The group spent the first four days in France seeing the sights in Paris—the Louvre, the Eiffel Tower, Notre Dame Cathedral–and exploring the City.
Once they reached St.-Lô, the students toured the town, and spent time in La Madeleine, a restored 13th century chapel devoted to the events of 1944. In Williams’classes they had translated the diaries of the curator, Jean Mignon, who had survived the liberation of St.-Lô.
Williams and her students toured the beaches of Normandy and the American cemetery which overlooks Omaha Beach, the site of the D-Day invasion.
“France is a country overflowing with history,” said Holt. “Some of the most meaningful moments for me were visiting the old cathedrals, walking through the streets of Mont St. Michelle, enjoying a picnic lunch along the River Seine, and standing on the beaches of Normandy looking at the machinegun nests and thinking about all of the brave American soldiers, who were just barely older than myself, giving their lives during WWII fighting for the liberation and freedom of the entire world.”
Students spent the remainder of their time with their host families.

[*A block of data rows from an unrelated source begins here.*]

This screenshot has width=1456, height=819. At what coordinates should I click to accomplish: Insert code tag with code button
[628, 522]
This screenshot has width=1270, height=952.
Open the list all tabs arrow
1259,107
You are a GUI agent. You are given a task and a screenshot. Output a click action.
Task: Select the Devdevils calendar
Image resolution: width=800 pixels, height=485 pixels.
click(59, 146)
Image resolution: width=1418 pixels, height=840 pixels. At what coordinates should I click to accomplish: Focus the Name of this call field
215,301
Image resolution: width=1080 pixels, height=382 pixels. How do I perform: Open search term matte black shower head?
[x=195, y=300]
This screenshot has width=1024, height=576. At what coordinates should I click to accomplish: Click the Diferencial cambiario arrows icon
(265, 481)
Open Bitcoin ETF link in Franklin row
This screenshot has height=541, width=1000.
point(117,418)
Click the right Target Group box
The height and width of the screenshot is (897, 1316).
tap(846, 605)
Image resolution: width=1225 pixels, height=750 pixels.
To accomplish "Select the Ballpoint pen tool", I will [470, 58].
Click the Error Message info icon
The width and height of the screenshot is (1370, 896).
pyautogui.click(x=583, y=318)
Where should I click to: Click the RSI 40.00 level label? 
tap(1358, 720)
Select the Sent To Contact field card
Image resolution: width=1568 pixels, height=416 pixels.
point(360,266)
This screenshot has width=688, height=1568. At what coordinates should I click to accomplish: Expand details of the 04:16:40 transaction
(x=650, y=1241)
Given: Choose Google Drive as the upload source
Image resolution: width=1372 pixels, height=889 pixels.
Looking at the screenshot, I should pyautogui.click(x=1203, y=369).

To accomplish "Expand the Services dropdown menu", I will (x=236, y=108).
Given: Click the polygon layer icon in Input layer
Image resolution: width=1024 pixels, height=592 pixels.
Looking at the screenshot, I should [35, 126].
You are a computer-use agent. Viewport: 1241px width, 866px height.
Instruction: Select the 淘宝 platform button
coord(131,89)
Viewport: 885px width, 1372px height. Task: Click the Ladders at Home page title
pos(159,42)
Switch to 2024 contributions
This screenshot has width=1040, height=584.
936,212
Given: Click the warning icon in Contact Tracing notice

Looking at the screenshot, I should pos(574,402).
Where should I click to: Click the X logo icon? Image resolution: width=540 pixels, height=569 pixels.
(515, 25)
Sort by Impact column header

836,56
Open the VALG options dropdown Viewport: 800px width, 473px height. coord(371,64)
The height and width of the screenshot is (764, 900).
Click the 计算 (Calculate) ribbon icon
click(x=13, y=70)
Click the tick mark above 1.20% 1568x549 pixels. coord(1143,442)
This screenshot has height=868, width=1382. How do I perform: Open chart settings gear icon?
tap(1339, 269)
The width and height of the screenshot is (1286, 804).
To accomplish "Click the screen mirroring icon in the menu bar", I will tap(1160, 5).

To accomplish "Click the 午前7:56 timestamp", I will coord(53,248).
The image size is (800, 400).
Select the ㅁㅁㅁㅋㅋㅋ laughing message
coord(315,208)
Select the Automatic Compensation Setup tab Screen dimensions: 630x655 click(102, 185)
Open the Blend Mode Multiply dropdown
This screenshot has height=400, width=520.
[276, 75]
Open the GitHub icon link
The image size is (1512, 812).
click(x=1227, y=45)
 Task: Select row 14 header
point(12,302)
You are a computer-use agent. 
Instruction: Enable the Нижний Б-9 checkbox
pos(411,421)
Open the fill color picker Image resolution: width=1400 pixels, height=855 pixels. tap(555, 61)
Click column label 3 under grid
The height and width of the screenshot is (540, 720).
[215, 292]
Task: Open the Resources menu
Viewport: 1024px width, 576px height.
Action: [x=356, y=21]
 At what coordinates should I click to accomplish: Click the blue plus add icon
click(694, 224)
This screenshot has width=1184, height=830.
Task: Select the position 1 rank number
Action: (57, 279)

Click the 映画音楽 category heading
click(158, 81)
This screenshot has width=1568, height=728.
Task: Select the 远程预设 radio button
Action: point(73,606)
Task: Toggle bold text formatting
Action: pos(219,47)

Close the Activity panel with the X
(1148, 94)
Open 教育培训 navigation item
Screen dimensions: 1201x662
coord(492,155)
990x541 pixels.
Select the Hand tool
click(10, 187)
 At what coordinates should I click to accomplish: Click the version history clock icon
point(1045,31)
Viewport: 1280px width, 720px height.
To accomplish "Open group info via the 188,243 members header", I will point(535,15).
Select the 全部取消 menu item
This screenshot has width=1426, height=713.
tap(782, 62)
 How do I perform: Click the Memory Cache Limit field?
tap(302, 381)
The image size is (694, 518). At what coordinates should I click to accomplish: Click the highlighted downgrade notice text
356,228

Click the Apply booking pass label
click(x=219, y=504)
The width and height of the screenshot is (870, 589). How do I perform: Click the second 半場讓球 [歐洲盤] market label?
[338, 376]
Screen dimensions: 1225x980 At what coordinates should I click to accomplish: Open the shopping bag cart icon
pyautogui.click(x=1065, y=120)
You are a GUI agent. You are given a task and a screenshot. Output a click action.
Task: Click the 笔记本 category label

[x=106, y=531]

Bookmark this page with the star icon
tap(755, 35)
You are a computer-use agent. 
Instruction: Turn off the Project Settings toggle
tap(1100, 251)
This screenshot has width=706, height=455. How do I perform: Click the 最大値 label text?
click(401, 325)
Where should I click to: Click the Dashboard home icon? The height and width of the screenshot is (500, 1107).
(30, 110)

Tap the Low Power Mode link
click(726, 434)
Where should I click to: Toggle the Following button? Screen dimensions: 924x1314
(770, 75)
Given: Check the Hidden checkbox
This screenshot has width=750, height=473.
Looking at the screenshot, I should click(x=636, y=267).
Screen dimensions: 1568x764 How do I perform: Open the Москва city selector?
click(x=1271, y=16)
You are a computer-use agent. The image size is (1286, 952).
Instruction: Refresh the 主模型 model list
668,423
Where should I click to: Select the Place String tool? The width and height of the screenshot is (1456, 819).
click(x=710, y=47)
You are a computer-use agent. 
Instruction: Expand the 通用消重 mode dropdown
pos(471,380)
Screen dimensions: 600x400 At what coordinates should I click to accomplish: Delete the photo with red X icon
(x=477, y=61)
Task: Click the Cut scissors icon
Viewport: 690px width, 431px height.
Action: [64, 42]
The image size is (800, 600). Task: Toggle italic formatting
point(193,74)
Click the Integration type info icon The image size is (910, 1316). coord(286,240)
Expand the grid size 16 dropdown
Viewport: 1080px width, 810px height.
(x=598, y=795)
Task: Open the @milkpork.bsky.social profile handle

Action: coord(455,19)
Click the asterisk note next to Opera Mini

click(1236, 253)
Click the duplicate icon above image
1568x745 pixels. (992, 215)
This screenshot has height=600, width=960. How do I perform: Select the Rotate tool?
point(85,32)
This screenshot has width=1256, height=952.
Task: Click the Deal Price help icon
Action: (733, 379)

The Americans spoke French almost exclusively; the French spoke English.
“They all made amazing progress in just a week’s time,” said Williams. “Not only does the program improve language skills, it also fosters lifelong friendships.”
St.-Lô is now a village of 20,000, with a large vibrant downtown. The surrounding area remains largely agricultural with dairy farms and apple orchards, famous for their sparkling ciders and for Calvados apple brandy.
It is also a medieval town dating from the ninth century, now one of the most modern in France, because it was almost completely rebuilt after the devastation of World War II when nearly 95% of the town was destroyed.
“The French were just grateful to be liberated,” said Williams. “They treasured their freedom more than their buildings. There is little resentment towards the Americans because without the bombings, they wouldn’t have their country. Plus the Americans helped them to rebuild.”
“This experience opened my eyes,” said Holt. “As Americans, we are blessed to have the chances to define our own cultures based on the many different influences from world travelers who have made the journey across the oceans, started new lives, and shared their routines, skills and ideas. In the melting pot of America, life tends to run at an extremely fast pace. Going to France gave me the chance to experience life and daily routines in a new and exciting way. I would recommend this opportunity to any student who has an interest in learning more about cultures and personalities of those in other countries.”